Marcelino Gonzalez, a South Carolina resident, and a companion, Jamileth Caceres, from Georgia, were stopped on Interstate 40 near Lonoke on Sept. 18, 2018, by Arkansas State Police Trooper Josh Elmore, who arrested the pair after a search of Caceres' car turned up 18 bundles of methamphetamine, weighing a pound each, hidden in the trunk in both fender wells.

According to a probable-cause affidavit filed Sept. 20, 2018, in federal court, Elmore observed a 2013 Ford Fusion with a Georgia license plate on Interstate 40 following a tractor-trailer rig too closely. He pulled the driver over when the car drifted over the white fog line, the affidavit said.

Caceres, in the passenger seat, told Elmore that Gonzalez, the driver, did not speak English, and she said the two were returning to Georgia from a three-day visit with a friend in Arizona, but was unable to tell him the city they traveled to or the friend's name.

After the methamphetamine was discovered, Caceres told police that the pair had gone to Arizona to visit with Gonzalez's cousin, who was in Mexicali, Mexico, and was trying to cross into the U.S. illegally, the affidavit said. But then she said that the two had traveled to Long Beach, Calif,. where two men picked up the car and left it in a supermarket parking lot four hours later. She said the two were on their way back to Georgia when Elmore pulled them over.

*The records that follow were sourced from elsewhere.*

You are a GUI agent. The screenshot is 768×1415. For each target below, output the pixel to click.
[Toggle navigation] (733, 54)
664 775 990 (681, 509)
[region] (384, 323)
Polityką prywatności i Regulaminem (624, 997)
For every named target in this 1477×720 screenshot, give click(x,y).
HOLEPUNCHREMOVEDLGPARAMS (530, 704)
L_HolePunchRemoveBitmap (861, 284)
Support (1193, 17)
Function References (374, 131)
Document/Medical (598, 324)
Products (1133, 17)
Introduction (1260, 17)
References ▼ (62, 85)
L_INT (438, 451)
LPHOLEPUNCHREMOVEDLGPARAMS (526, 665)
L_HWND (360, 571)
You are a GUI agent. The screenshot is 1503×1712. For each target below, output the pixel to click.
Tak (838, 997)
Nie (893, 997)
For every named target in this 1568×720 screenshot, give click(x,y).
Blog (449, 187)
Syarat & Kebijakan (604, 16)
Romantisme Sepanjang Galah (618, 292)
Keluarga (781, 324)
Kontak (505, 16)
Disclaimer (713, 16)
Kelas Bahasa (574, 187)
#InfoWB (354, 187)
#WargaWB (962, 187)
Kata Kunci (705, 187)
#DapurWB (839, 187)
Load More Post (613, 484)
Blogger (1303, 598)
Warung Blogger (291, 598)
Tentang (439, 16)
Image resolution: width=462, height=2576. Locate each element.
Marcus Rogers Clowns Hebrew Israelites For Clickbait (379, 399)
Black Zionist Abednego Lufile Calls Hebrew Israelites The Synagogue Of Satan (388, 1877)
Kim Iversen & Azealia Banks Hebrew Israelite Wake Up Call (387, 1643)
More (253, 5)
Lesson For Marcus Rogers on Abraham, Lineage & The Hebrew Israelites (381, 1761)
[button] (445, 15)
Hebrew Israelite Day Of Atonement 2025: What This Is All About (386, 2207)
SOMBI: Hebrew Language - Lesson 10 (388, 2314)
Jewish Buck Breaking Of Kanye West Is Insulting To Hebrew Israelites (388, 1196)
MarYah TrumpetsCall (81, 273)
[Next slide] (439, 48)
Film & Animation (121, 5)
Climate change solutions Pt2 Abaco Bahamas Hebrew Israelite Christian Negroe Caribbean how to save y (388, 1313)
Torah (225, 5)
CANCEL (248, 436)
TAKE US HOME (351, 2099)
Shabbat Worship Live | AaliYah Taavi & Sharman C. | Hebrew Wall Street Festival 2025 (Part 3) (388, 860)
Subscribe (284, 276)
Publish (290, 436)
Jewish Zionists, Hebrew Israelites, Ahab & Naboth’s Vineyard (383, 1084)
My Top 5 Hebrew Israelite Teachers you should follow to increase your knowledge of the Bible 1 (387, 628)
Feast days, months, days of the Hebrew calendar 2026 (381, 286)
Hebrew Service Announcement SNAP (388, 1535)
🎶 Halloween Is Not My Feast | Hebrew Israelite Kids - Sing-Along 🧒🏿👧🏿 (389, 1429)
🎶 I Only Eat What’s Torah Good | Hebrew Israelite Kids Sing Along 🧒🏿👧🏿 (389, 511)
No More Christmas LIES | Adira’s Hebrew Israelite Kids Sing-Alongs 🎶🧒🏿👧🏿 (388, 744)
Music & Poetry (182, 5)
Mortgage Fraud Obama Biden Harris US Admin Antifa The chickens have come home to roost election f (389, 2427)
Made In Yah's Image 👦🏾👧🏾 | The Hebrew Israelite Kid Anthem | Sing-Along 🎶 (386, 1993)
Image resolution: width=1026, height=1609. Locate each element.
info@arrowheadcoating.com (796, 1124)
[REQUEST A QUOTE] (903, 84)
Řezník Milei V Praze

In August 2020, Caceres' case was transferred to the Southern District of Ohio, where she was sentenced to nine years in federal prison on Feb. 2.

On March 30, in federal court in Little Rock, Gonzalez pleaded guilty to one count of aiding and abetting possession of methamphetamine with intent to deliver, for which the statutory sentence ranges from 10 years to life in prison and five years to life on supervised release.

Speaking through an interpreter, Gonzalez told Wilson that he was satisfied with his attorney, Tamera Lee Deaver from the federal public defenders office in Little Rock, and that he did not wish to withdraw his guilty plea.

Noting Gonzalez's total offense level of 27, criminal history score of zero, and criminal history category of 1, Wilson said the sentencing range under U.S. guidelines for the offense ranged from 70 to 87 months in prison and two to five years of supervised release.

Deaver, arguing on behalf of her client, told Wilson that the factors surrounding Gonzalez's offense justified a sentence at the lower end of the guideline range.

"He has no criminal history and he was a minor participant so we feel that a low-end guideline sentence is appropriate in this case," she said. "We do have an additional request that the court not impose a period of supervised release."

"You think I ought to give him 70 months?" Wilson asked.

"We feel that would be appropriate, your honor," Deaver replied.

"What says the prosecution, you object to that?" Wilson asked Assistant U.S. Attorney Cameron McCree.

"No, your honor," McCree said.

"All right," Wilson said, "that's what I'll give him."

In addition to the 70-month sentence, Wilson recommended that Gonzalez participate in substance-abuse treatment while in prison and he also imposed five years of supervision after the prison term.